» **WHAT YOU ARE ASKED TO DO**
Please transcribe every record below exactly as it appears.

» **DATA EXTRACTS**

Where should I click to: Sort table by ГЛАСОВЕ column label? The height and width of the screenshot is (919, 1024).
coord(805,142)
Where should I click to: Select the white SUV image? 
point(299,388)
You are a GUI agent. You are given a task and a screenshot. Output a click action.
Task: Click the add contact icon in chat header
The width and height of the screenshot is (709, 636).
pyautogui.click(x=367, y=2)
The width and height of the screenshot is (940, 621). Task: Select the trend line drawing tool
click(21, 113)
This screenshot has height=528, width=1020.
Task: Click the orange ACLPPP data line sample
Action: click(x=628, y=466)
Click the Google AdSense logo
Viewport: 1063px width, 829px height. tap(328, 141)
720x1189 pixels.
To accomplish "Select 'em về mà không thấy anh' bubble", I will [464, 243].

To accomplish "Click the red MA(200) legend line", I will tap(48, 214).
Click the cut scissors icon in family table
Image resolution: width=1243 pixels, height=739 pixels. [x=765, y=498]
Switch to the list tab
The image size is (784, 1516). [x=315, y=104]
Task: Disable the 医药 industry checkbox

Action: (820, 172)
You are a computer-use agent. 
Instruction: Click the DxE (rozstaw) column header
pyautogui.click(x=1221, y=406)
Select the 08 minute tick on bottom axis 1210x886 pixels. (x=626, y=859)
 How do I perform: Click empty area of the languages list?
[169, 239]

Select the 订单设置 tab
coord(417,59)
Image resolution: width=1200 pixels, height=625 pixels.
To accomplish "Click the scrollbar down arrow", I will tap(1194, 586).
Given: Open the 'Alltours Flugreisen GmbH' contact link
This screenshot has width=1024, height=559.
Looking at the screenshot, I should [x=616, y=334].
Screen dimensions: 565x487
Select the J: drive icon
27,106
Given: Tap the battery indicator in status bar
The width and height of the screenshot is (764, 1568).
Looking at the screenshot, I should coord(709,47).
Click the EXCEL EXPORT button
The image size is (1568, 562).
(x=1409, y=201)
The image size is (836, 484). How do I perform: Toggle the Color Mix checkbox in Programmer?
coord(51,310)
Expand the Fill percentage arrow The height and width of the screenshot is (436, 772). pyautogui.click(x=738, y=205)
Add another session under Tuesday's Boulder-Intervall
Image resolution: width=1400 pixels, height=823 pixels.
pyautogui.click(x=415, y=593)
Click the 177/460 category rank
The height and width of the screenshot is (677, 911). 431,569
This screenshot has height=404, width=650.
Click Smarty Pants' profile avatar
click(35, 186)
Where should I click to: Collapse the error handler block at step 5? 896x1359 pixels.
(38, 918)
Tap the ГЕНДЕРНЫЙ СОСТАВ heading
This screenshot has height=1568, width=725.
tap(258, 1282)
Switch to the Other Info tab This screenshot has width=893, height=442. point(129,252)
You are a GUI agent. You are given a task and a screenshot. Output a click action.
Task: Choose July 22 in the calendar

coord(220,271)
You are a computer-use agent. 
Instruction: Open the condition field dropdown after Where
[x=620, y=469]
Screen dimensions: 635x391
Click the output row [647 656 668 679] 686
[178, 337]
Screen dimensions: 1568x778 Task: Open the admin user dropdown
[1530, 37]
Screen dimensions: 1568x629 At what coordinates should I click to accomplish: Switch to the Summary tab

» **TASK ANSWER**
Where should I click to: Sort table by ГЛАСОВЕ column label? The height and width of the screenshot is (919, 1024).
coord(805,142)
Where should I click to: Select the white SUV image? 
point(299,388)
You are a GUI agent. You are given a task and a screenshot. Output a click action.
Task: Click the add contact icon in chat header
The width and height of the screenshot is (709, 636).
pyautogui.click(x=367, y=2)
The width and height of the screenshot is (940, 621). Task: Select the trend line drawing tool
click(21, 113)
This screenshot has height=528, width=1020.
Task: Click the orange ACLPPP data line sample
Action: click(x=628, y=466)
Click the Google AdSense logo
Viewport: 1063px width, 829px height. tap(328, 141)
720x1189 pixels.
To accomplish "Select 'em về mà không thấy anh' bubble", I will [464, 243].

To accomplish "Click the red MA(200) legend line", I will tap(48, 214).
Click the cut scissors icon in family table
Image resolution: width=1243 pixels, height=739 pixels. [x=765, y=498]
Switch to the list tab
The image size is (784, 1516). [x=315, y=104]
Task: Disable the 医药 industry checkbox

Action: (820, 172)
You are a computer-use agent. 
Instruction: Click the DxE (rozstaw) column header
pyautogui.click(x=1221, y=406)
Select the 08 minute tick on bottom axis 1210x886 pixels. (x=626, y=859)
 How do I perform: Click empty area of the languages list?
[169, 239]

Select the 订单设置 tab
coord(417,59)
Image resolution: width=1200 pixels, height=625 pixels.
To accomplish "Click the scrollbar down arrow", I will tap(1194, 586).
Given: Open the 'Alltours Flugreisen GmbH' contact link
This screenshot has width=1024, height=559.
Looking at the screenshot, I should [x=616, y=334].
Screen dimensions: 565x487
Select the J: drive icon
27,106
Given: Tap the battery indicator in status bar
The width and height of the screenshot is (764, 1568).
Looking at the screenshot, I should coord(709,47).
Click the EXCEL EXPORT button
The image size is (1568, 562).
(x=1409, y=201)
The image size is (836, 484). How do I perform: Toggle the Color Mix checkbox in Programmer?
coord(51,310)
Expand the Fill percentage arrow The height and width of the screenshot is (436, 772). pyautogui.click(x=738, y=205)
Add another session under Tuesday's Boulder-Intervall
Image resolution: width=1400 pixels, height=823 pixels.
pyautogui.click(x=415, y=593)
Click the 177/460 category rank
The height and width of the screenshot is (677, 911). 431,569
This screenshot has height=404, width=650.
Click Smarty Pants' profile avatar
click(35, 186)
Where should I click to: Collapse the error handler block at step 5? 896x1359 pixels.
(38, 918)
Tap the ГЕНДЕРНЫЙ СОСТАВ heading
This screenshot has height=1568, width=725.
tap(258, 1282)
Switch to the Other Info tab This screenshot has width=893, height=442. point(129,252)
You are a GUI agent. You are given a task and a screenshot. Output a click action.
Task: Choose July 22 in the calendar

coord(220,271)
You are a computer-use agent. 
Instruction: Open the condition field dropdown after Where
[x=620, y=469]
Screen dimensions: 635x391
Click the output row [647 656 668 679] 686
[178, 337]
Screen dimensions: 1568x778 Task: Open the admin user dropdown
[1530, 37]
Screen dimensions: 1568x629 At what coordinates should I click to accomplish: Switch to the Summary tab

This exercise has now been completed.